# READ YOUR OWNERS MANUAL BEFORE ASKING QUESTIONS !



## TechMeister (Jan 7, 2008)

*All VW owners should read their owners manual before posting oil questions.* In addition to providing a wealth of important and useful information on your VW, the owners manual also states exactly what engine oil is *REQUIRED to maintain you new vehicle warranty*.
If people were to read and understand the information in their owners manual you could have intelligent discussions in this and other forums instead of constant, worthless bickering and fanboyism posts on what oil is best. If you desire to debate what oil is best, at least provide independent *lab test data to support your beliefs. *
Stating that Brand X is the best because you actually believe the advertising hype, you like the color of the bottle or you like the Bimbo holding the bottle in the ad, etc. has absolutely no value in determining the LUBRICATION PROPERTIES of the oil. Opinions are worth exactly what you pay for them, so if you have no independent technical data to support your beliefs, you would be wise to go with the oils that VW has tested and approved for use in your VW. No one on this or any other forum has any technical database on VW engine lubrication that even remotely compares to VW's first hand testing experience of engine oils in VW engines. Second guessing the VW tribologist and lubrication engineers based on ad claims is technically ignorant foolishness that can cost you dearly. Don't be dumb.
======
_Work to be completed_: How would the forum post above on reading your VW owner's manual before asking oil questions go on? Write its next part, starting right after its final sentence.
======
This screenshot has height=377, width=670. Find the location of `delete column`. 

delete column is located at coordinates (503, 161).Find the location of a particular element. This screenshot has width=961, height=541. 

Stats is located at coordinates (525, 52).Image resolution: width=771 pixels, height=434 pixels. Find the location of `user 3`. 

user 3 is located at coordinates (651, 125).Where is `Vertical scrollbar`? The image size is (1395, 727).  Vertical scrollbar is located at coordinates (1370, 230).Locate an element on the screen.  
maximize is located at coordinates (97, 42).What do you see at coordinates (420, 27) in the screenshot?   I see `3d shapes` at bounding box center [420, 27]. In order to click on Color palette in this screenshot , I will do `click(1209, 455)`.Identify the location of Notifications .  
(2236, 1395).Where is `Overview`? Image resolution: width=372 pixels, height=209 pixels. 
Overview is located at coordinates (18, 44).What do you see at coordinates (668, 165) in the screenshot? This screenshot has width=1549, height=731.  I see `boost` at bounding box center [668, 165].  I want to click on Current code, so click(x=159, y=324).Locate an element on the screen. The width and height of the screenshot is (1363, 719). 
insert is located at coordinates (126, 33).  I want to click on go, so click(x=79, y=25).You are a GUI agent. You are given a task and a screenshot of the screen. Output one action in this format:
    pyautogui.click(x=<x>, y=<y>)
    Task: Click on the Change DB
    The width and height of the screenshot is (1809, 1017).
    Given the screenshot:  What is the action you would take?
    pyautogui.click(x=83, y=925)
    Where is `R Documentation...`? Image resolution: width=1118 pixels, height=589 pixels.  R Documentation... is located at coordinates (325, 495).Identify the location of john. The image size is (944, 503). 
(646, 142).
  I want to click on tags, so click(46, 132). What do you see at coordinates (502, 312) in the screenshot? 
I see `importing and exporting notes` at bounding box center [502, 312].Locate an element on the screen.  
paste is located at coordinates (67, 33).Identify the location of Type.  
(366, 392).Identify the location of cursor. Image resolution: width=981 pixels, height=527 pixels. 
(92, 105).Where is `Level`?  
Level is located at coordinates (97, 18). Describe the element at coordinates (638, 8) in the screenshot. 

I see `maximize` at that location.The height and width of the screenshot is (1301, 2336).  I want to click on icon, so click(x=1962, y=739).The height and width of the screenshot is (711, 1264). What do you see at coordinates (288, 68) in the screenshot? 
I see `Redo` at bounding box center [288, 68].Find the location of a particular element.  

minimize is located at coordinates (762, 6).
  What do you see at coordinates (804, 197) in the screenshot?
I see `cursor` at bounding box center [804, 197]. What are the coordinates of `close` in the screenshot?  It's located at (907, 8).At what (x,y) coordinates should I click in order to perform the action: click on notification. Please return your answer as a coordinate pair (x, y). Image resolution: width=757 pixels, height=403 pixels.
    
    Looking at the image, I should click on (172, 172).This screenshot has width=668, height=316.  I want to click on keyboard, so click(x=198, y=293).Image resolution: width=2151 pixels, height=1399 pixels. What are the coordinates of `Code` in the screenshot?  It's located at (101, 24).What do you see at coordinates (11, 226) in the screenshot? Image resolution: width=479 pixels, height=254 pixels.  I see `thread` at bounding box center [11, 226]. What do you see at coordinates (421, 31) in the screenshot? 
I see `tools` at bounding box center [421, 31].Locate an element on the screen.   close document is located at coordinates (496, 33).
======
_Answer to the problem_:
Oils primary function in an engine is LUBRICATION. Oils that meet VW oil requirements/technical specifications are the oils people should be using in their VW not just because they are required, but because VW has actually tested these oils and confirmed that they provide the proper LUBRICATION properties for your VW engine - not for some other engines.
VW publishes a list of approved oils so that VW owners can chose the proper, tested and approved oils for their VW. See the list below. If your favorite oil is not on the list, it's time to change oils because your favorite oil is not formulated and or tested to meet the very specific lubrication requirements of your VW engine. Being a good oil isn't good enough for your VW engine. *The oil needs to be specifically formulated for your VW engine to prevent premature wear and other operational problems.* Now days all car companies have specific oil requirements for their engines because the engines are working harder, have tougher emissions requirements and need very specific lubrication properties. Chose your oil wisely to protect your investment.
http://forums.vwvortex.com/zerothread?id=3599947
An educated VW owner is a happy owner !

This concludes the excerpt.